Период монолитной «атлантической солидарности» уходит в прошлое, и Россия стала одной из значимых причин этой эрозии. Из украинского кризиса Соединённые Штаты получили наибольшие преимущества: нарушено взаимодействие между Россией и Европой, подорвана энергетическая инфраструктура, ЕС вынужден переплачивать США за поставки военной техники и энергии. При этом из глубокой нормализации Вашингтон никакой существенной выгоды не получит: отношения с Москвой продолжат оставаться дистанцированными, а ресурс давления на европейских союзников по НАТО уменьшится, пишет Андрей Сушенцов, декан факультета международных отношений МГИМО МИД России.
Долгое время взаимодействие США и их европейских союзников воспринималось как единый «трансатлантический проект», опирающийся на общее видение безопасности и ценностный консенсус. Однако приход к власти Дональда Трампа вновь обнажает трещины в этой конструкции. Победу Трампа тепло приветствовал премьер-министр Венгрии Виктор Орбан, который выразил надежду на получение немедленных экономических выгод для своей страны. Президент Франции Эммануэль Макрон, напротив, высказал свои опасения и призвал партнёров по ЕС консолидироваться перед лицом непредсказуемой внешней политики нового американского президента и «работать над созданием более единой, сильной и суверенной Европы».
Провокационные высказывания, которыми отметилась первая каденция Трампа, – о присоединении к США Гренландии, относящейся к юрисдикции Дании, союзника Соединённых Штатов по НАТО, или заявления о выходе США из НАТО, если страны Европы не будут вносить существенного экономического вклада в Североатлантический альянс, являются отнюдь не только эскападой или проявлением эксцентричного характера Трампа. В этих поступках, провокационных и экстравагантных, просматривается отход от американской линии на то, чтобы действовать в сотрудничестве с союзниками, предлагая им некий каркас взаимодействия, в котором Соединённые Штаты в обмен на лояльность обеспечивают общий интерес всей группы союзников.

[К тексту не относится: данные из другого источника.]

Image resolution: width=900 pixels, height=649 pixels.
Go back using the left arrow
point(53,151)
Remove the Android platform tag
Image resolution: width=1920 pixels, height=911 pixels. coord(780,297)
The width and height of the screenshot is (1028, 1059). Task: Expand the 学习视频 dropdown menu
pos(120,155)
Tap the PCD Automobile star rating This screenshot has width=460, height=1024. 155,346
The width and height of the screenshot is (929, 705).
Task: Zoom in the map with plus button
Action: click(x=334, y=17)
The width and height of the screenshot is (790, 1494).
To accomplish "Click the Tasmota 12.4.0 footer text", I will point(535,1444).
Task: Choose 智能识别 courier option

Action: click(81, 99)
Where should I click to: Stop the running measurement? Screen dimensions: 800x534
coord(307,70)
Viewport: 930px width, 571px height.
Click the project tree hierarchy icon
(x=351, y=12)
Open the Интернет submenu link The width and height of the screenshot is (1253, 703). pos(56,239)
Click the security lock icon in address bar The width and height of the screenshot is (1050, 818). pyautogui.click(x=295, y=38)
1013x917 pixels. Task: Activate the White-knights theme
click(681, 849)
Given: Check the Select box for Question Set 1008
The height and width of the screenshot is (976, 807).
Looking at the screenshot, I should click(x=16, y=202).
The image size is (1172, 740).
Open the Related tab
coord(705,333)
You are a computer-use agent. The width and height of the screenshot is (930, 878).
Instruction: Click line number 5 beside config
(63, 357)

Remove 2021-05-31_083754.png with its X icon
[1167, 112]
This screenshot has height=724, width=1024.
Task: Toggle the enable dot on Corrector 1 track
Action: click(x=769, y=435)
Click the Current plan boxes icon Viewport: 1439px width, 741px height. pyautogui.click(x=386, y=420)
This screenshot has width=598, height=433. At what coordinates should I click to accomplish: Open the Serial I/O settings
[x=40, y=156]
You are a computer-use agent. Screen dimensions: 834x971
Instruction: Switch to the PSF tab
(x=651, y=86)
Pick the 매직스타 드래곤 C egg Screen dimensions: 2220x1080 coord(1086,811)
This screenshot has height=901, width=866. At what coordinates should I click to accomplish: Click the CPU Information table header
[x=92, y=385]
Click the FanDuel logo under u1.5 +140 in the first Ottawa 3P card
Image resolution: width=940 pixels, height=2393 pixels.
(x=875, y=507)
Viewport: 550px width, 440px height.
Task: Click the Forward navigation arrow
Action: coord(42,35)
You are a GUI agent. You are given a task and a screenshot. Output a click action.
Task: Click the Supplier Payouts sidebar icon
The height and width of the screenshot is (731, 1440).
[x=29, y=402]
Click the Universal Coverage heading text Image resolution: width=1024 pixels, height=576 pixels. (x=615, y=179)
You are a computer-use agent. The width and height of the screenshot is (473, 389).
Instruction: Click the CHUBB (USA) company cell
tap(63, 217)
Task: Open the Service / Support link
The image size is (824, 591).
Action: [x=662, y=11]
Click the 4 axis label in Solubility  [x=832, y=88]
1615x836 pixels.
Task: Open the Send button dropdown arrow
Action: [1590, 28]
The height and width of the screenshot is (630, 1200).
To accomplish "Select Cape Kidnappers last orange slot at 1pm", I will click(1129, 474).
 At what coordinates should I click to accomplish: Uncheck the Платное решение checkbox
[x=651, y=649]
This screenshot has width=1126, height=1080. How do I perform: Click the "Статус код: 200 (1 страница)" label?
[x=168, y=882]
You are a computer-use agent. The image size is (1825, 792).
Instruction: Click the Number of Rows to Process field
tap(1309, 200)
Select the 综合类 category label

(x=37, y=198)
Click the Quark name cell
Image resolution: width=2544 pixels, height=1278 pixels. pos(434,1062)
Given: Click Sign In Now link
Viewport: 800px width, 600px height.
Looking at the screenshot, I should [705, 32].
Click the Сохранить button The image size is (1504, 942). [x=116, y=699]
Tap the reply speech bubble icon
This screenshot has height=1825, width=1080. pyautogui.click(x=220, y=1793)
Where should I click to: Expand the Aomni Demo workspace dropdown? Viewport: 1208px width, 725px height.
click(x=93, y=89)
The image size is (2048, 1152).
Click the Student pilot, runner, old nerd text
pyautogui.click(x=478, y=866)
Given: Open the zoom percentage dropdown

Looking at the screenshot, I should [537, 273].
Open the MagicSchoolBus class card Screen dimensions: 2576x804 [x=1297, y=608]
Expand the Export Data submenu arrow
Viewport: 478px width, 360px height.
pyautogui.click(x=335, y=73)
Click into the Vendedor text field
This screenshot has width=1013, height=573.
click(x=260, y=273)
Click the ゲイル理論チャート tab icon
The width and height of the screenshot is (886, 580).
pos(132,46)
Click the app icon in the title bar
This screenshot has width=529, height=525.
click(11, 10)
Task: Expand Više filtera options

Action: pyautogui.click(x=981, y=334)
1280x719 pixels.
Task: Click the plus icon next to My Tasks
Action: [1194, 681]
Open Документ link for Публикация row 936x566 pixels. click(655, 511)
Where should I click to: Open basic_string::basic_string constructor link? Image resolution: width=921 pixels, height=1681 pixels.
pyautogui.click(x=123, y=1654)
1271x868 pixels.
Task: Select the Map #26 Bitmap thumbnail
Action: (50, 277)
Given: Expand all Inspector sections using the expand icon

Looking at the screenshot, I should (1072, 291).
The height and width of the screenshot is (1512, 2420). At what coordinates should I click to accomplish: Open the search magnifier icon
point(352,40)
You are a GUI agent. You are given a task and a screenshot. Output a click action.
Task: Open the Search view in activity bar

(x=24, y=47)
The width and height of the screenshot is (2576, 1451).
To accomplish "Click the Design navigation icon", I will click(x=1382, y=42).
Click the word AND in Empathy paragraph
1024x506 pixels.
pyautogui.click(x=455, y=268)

Сегодня Трамп, указывая европейцам на то, что каждый сам за себя, фактически подталкивает европейских лидеров к логике национального эгоизма. Уже сейчас отдельные политические силы в странах ЕС (в частности, в Германии, Италии, Венгрии) осторожно проявляют сомнения в целесообразности безоглядной поддержки линии США. Европейцы всё с меньшим энтузиазмом продолжают поддерживать санкционную политику и предоставлять военную помощь Киеву, и всё более очевидно, что каждый крупный игрок внутри ЕС начинает просчитывать, как обеспечить собственную безопасность и защитить собственные экономические интересы. Пока не в первом эшелоне политических и интеллектуальных элит стран Запада, но тем не менее уже слышатся голоса, которые прямо и открыто обвиняют Запад в затягивании и углублении украинского кризиса и призывают идти на сближение с Россией.
Период монолитной «атлантической солидарности» уходит в прошлое, и Россия стала одной из значимых причин этой эрозии. Из украинского кризиса Соединённые Штаты получили наибольшие преимущества: нарушено взаимодействие между Россией и Европой, подорвана энергетическая инфраструктура, ЕС вынужден переплачивать США за поставки военной техники и энергии. При этом из глубокой нормализации Вашингтон никакой существенной выгоды не получит: отношения с Москвой продолжат оставаться дистанцированными, а ресурс давления на европейских союзников по НАТО уменьшится.
Сама Украина запрещает себе вести переговоры с Россией и отвергает ту формулу урегулирования, которая была выработана совместно российской и украинской делегациями в ходе переговоров в Стамбуле.
Острота украинского кризиса по сути своей обусловлена тем, что крупный западный проект жёстко гомогенной трансатлантической солидарности столкнулся с крупным российским проектом многополярного мира, толерантного к естественной гетерогенности страновых идентичностей. Украина после Евромайдана стала выразителем пика конкуренции этих проектов, и на наших глазах происходит их проверка на прочность. Какой из них окажется жизнеспособнее? Авторы какого из них наиболее адекватно понимают реальность, наиболее точно интерпретируют причинно-следственные связи в мире, который становится существенно более сложным и разнообразным, чем дихотомия Россия – Запад?
Украина стала центральным инструментом, но одновременно и самым уязвимым звеном американской стратегии: попытка использовать Киев в качестве рычага давления на Россию наткнулась на упорное сопротивление Москвы и центробежные тенденции в самом трансатлантическом лагере. Итогом этих процессов может стать, через переосмысление роли США в Европе, постепенная трансформация всей системы международных отношений к новому многоцентричному формату.